Et sur un texte aussi important, notre Haute Assemblée n'aurait rien à dire, comme l'a suggéré, dans son rapport, M. Dériot, à qui je veux rendre hommage pour sa sincérité et sa probité ! Fort heureusement, M. le président de la commission des affaires sociales a présenté ce matin un certain nombre d'amendements qui ont été adoptés par la commission.
J'espère que le Sénat, dans sa grande sagesse, suivra M. le président de la commission, que ce texte sera amendé et qu'ainsi la Haute Assemblée aura fait entendre sa voix.
Mes chers collègues, nous sommes attendus par l'opinion publique. Nous devons apporter notre pierre à cet édifice, nous devons l'améliorer, nous devons aller plus loin dans le sens qui est souhaité par un très grand nombre de nos concitoyens.

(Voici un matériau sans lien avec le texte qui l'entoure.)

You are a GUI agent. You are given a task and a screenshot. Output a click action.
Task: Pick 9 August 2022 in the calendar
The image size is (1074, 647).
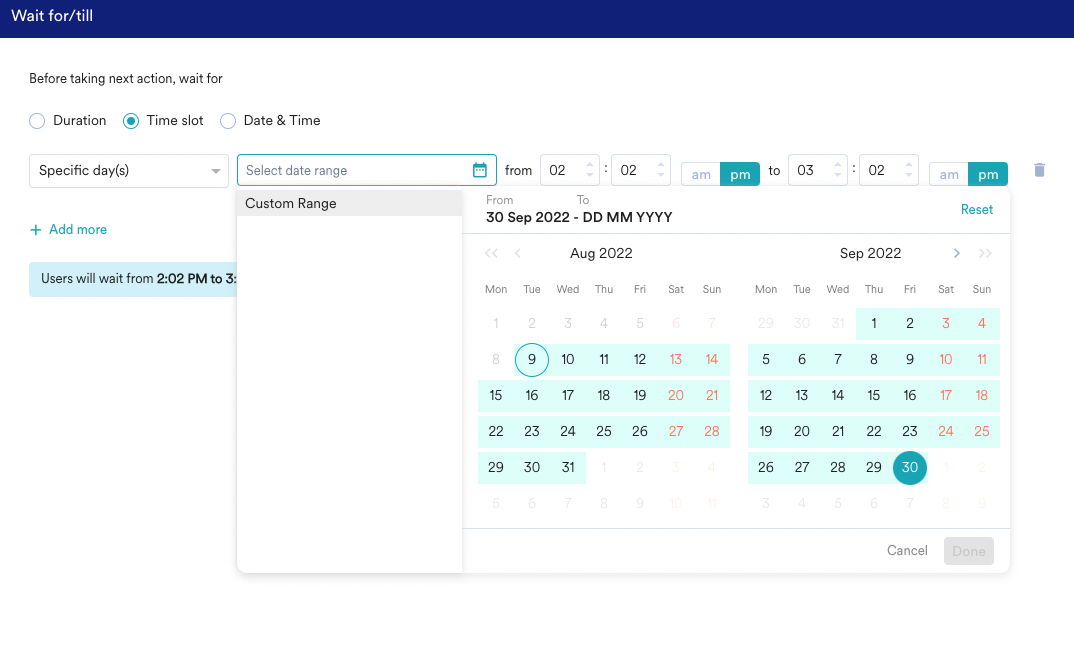tap(532, 360)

Comme l'écrivait Montesquieu dans Les Lettres persanes : « il ne faut toucher aux lois que d'une main tremblante ». Dans ce domaine, plus encore qu'en d'autres, c'est ainsi que l'on doit légiférer.
Pour ma part, c'est aussi avec la conscience de répondre à de vraies demandes, à des cris de souffrance qui ne trouvent pas de réponse que je vous propose, avec le groupe socialiste, de modifier la proposition de loi qui nous est soumise et je ne la voterai qu'à cette condition.